So, your Buffalo NY concrete project is almost completed! You’ve planned it, prepared it, formed it, poured and finished it. As you complete the final pass with your trowel, you’re already imagining how it is going to look when it’s dried. All that’s left to do is clean your tools, grab a beer, and enjoy the fruits of your labor, right? Not necessarily. Whether it’s a small patching job, installing a new driveway, or building a highway; a few additional steps and precautions after finishing you can ensure your next concrete project will reach its full potential.
In the world of concrete, the maintenance of the drying and setting process is referred to as curing. The purpose of curing is to keep adequate moisture content and temperature as soon as the concrete is placed and finished. It is one of the most important (and overlooked) steps and can have the greatest effect on the final outcome. Properly cured concrete can have significantly superior properties compared to concrete left to set after finishing. Sufficiently cured concrete will exhibit greater durability, wear resistance, and gain strength faster. Cured concrete will also have better resistance to deicers and freeze/thaw damage. Improperly cured concrete can be subject to plastic shrinkage cracking (loss of moisture from fresh concrete) and drying shrinkage (loss of moisture from concrete that has set) among other undesired side effects.
Concrete sets and reacts with water in a chemical process called hydration. The components of cement in concrete react with the water and this causes the cement to congeal and harden. Hydration won’t occur under every condition, however. If the internal humidity of the concrete falls below 80% or the temperature is below 14 degrees Fahrenheit, hydration will stop completely. The hydration process also produces heat, and it is important to maintain less than 35 degrees temperature difference between the exterior and core.
Curing methods, simply put, involve protecting the exposed surfaces of any concrete mass from excessive evaporation or temperatures and maintaining an adequate supply of water for the hydration process to take place.
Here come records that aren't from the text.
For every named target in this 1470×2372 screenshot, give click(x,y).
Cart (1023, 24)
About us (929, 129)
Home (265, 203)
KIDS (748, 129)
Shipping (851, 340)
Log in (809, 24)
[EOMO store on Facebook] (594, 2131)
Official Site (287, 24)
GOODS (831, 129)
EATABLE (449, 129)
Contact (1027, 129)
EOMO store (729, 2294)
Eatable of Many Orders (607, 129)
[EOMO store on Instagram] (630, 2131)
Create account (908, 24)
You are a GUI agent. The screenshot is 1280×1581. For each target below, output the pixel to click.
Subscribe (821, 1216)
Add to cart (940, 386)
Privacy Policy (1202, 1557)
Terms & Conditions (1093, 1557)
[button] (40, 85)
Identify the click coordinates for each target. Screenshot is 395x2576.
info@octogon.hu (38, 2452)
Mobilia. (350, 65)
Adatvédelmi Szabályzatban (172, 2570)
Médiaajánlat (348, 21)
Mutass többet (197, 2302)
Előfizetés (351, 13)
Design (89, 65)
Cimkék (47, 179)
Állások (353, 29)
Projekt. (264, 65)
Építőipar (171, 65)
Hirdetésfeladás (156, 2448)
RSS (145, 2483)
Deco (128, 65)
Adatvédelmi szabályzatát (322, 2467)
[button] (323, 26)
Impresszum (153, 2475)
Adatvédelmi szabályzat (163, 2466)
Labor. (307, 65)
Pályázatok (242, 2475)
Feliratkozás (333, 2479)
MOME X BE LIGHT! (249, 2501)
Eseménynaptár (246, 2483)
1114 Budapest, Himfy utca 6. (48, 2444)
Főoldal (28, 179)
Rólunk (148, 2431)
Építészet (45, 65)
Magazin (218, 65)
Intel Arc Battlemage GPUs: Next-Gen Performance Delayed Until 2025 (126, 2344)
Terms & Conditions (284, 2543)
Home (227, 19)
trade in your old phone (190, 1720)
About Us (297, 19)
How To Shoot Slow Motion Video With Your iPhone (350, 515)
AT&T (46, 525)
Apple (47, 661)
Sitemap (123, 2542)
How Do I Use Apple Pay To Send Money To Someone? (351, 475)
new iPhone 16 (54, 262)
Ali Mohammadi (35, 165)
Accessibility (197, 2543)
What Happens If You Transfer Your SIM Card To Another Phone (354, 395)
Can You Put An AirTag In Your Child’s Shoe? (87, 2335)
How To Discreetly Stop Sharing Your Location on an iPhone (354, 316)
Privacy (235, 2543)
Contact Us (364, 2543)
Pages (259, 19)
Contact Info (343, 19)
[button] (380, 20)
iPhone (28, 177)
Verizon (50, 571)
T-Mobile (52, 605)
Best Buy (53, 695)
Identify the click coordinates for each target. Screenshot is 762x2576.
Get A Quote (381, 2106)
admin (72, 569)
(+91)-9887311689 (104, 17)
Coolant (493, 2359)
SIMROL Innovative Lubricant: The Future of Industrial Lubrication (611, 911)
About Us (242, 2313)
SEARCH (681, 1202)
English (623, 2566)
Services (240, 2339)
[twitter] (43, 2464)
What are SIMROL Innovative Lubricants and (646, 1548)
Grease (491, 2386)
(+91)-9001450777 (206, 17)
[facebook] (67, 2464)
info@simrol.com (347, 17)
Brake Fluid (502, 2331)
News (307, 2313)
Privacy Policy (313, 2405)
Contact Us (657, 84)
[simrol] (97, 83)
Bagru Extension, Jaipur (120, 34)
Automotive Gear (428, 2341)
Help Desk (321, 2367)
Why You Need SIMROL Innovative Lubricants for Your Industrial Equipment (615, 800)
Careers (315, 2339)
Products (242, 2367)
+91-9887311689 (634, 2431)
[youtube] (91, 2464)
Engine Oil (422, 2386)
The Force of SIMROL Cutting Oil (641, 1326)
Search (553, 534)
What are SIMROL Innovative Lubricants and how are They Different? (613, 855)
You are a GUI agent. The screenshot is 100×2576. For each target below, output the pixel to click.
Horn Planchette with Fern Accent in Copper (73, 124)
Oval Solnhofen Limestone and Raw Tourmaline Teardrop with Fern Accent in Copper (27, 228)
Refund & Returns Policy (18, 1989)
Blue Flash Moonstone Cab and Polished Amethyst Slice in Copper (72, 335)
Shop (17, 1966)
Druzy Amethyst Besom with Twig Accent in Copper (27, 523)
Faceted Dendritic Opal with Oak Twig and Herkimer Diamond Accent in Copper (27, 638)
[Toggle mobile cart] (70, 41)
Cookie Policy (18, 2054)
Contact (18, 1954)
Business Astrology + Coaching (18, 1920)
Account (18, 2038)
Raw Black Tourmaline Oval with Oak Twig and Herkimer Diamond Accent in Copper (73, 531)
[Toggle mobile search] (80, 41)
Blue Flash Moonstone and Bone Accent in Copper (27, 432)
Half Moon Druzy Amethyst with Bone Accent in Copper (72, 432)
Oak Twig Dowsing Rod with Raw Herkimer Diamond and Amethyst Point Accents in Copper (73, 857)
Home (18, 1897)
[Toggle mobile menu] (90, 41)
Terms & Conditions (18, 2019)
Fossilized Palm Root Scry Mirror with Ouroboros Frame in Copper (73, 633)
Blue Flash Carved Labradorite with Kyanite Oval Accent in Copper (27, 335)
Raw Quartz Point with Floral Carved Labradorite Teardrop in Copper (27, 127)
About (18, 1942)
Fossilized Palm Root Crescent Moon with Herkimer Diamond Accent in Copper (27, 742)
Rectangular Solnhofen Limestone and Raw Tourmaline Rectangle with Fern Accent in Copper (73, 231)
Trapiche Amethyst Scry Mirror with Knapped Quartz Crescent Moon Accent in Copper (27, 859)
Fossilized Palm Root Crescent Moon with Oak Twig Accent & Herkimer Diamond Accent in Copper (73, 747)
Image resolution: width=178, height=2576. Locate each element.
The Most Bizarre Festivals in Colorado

Though concrete will continually cure and hydrate throughout its life, the process is most active in the first 7 days after placement. That is why during this critical time it needs to be protected. There are 3 methods you can employ after laying concrete to properly cure it. One method is to seal in the water already present in the concrete from mixing. This can be done by spraying a curing compound after it is finished which will create a membrane on the surface that reduces evaporation. Covering your concrete with waterproof paper or polyethylene sheeting will also have a similar curing effect. The second method involves supplying additional water to the concrete as it hydrates. This can be achieved by ponding or immersion of the concrete, spraying or fogging the surface of the concrete throughout the curing period. Saturated wet coverings, such as a moist sand or wet burlap covering can also be used. This method of curing also cools through evaporation which can have some advantages during hot weather placing. The final method is the most involved and complicated. To supply heat and additional moisture electrically heated pads and forms (mostly used in precast concrete), heating coils, and even live steam is used.
The method you choose for curing concrete will vary according to conditions, resources, and availability of materials. Larger projects should have their own curing plan in place before placing begins. Hot and cold weather placement should also have special considerations and precautions in place.
By taking the time to properly cure your next construction project, whether it’s a large concrete slab or driveway to a small DIY concrete mix, you can ensure that your investment will continue to pay off throughout its service life. Though it involves a few extra steps and will prolong the time from placement to use, the long-term benefits far outweigh the relatively small amount of time it takes to properly cure your concrete.